History: L. 2000, ch. 142, § 8; July 1, 2001.


This section, which does not vary from the 1995 Official Text, determines when a secured party's interest in after-acquired collateral is deemed taken for "new value" and not as security for antecedent debt. Two tests must be met for an interest in after-acquired property to be one not taken for antecedent debt: (1) "new value" must have been given; and (2) the after-acquired collateral must come either in the ordinary course of the debtor's business or as an acquisition under a contract of purchase entered into within a reasonable time after the giving of new value and pursuant to the security agreement.

The original purpose of this section was to protect the Article 9 "floating lien" from attack as a voidable preference in bankruptcy. Without the section, the trustee could argue that collateral acquired by the debtor shortly before bankruptcy was taken for "antecedent debt," and was thus voidable as a preference under section 60 of the 1898 Bankruptcy Act. With enactment of the Bankruptcy Reform Act of 1978, this section has generally been rendered academic. The new bankruptcy law expressly provides that a "transfer" of property from debtor to secured party is not made "until the debtor has acquired rights in the property transferred." 11 U.S.C. § 547(e)(3). Thus, the determination of when a transfer is made for antecedent debt is mandated by federal law, which would clearly preempt any attempt by this section to bring about a different result. For example, if a lender took a security interest in "all equipment now owned or hereafter acquired by the debtor," filed its financing statement under Article 9, and the debtor later went bankrupt, any equipment acquired by the debtor within 90 days of bankruptcy would probably not be allowed to feed the lender's security interest; instead, it would have to be given back to the trustee for the benefit of all creditors. This section would not protect the lender in such a case. However, § 547 of the Bankruptcy Code contains special protection for a secured party whose loan "enables" the debtor to acquire the new equipment, i.e., a purchase money security interest. See 11 U.S.C. § 547(c)(3). Moreover, special rules now apply to determine the extent to which an Article 9 lender can claim after-acquired inventory (which includes crops and livestock) and accounts under a "floating lien." In general, the lender must return as preferential any "improvement in position" acquired by comparing its collateral position 90 days before bankruptcy with its position on the day bankruptcy is filed. See 11 U.S.C. § 547(c)(5).

Revisor's Note:

Former section 84-9-108 was repealed by L. 2000, ch. 142, § 155 and the number reassigned to the current text.

Law Review and Bar Journal References:

Effect of "failure to file" in "floor plan financing" discussed, Charles H. Oldfather, 14 K.L.R. 571, 591 (1966).

"Revised Article 9 in Kansas," Hon. John K. Pearson, 51 K.L.R. 769, 789, 804 (2003).

"A Brief Overview of Revised Article 9 in Kansas," John K. Pearson and J. Scott Pohl, 72 J.K.B.A. No. 8, 22 (2003).

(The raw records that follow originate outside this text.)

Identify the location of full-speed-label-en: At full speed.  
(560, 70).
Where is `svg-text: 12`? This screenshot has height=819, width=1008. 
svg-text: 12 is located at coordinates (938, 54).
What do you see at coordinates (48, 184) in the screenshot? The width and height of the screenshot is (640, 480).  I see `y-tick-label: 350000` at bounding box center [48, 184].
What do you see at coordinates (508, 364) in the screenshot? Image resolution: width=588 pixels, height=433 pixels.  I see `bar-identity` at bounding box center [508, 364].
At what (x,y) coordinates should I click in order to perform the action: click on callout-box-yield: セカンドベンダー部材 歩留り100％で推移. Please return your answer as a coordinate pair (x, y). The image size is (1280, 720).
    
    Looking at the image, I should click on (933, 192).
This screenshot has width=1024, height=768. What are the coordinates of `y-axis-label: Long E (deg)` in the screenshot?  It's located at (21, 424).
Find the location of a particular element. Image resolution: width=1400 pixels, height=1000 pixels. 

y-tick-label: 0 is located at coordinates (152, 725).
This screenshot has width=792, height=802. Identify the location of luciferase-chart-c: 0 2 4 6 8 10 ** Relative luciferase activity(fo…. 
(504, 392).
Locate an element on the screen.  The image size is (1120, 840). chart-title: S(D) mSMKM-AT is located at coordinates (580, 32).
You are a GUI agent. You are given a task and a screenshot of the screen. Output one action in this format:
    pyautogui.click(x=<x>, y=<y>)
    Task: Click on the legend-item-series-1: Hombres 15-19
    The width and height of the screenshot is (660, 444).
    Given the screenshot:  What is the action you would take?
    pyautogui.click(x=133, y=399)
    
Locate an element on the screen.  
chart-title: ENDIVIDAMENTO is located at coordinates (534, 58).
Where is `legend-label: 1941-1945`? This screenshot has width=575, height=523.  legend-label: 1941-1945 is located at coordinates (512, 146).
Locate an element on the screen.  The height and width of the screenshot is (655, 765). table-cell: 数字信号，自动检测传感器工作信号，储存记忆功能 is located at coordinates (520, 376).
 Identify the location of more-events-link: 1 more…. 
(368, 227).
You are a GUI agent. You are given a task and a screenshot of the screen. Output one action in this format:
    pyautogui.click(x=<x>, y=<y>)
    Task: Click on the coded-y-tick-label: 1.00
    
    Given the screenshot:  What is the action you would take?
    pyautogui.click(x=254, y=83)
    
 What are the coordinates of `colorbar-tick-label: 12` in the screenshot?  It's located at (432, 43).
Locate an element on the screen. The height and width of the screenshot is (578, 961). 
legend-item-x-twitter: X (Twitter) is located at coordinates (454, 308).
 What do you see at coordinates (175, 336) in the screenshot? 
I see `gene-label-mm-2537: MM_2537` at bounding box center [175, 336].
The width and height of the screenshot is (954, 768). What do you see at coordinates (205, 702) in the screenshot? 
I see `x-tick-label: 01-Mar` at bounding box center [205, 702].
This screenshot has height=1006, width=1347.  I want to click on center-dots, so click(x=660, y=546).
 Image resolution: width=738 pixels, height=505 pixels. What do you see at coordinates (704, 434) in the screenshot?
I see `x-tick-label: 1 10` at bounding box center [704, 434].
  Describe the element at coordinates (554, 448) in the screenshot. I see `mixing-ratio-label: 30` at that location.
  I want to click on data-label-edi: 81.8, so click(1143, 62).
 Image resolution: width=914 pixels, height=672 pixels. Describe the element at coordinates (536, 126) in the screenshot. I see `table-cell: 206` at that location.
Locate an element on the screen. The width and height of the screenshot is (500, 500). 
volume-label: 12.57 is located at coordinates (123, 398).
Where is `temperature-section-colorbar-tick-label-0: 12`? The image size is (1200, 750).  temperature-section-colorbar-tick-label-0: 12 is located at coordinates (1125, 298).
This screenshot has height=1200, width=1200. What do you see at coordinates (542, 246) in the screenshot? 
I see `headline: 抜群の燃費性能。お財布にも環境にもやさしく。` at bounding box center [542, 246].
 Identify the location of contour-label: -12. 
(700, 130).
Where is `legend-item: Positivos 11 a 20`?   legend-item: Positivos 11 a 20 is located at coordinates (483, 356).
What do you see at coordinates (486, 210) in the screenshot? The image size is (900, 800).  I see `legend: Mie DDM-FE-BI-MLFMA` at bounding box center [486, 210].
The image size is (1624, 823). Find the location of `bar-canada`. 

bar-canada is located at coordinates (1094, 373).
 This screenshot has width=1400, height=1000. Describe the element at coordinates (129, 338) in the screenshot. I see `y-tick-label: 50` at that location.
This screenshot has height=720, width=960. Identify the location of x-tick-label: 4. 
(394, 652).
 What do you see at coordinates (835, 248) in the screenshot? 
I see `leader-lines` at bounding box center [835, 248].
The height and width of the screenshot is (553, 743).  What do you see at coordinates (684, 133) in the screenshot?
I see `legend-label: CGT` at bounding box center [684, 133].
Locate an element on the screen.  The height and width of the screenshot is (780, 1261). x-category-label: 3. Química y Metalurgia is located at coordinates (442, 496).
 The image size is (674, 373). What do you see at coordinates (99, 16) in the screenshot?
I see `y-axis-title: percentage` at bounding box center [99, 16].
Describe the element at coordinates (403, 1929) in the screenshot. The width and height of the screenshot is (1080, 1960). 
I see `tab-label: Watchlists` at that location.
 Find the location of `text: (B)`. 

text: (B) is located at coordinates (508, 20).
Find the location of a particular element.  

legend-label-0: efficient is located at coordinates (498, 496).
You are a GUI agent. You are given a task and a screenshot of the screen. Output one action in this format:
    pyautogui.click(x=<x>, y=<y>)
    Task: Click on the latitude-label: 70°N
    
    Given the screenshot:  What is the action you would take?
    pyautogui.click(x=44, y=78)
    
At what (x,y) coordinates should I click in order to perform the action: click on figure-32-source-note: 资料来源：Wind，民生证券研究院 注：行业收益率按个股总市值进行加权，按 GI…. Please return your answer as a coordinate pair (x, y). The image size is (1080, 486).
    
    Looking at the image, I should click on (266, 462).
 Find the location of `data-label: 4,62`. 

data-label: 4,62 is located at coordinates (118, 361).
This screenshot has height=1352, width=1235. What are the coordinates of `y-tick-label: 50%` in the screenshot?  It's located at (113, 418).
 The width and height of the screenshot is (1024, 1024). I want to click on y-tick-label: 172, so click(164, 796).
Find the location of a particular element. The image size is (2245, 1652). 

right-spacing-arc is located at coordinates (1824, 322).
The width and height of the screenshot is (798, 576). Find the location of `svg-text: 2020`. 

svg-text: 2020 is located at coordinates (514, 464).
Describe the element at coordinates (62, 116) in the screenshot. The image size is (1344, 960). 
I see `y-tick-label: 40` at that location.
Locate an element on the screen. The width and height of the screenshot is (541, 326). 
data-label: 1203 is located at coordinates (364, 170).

1. Mischaracterization in financing statement of membership units in limited liability company was not "seriously misleading" where statement described number of units and identified parties by name under the facts of the case. In re Brown, 479 B.R. 112 (Bkrtcy. D. Kan. 2012).

2. Retailers' sales slips are security agreements under the facts of the case. In re Cunningham, 489 B.R. 602 (Bkrtcy. D. Kan. 2013).

3. A consumer transaction involving consumer goods renders a generic collateral description. In re Gracy, 522 B.R. 686, 692 (2015).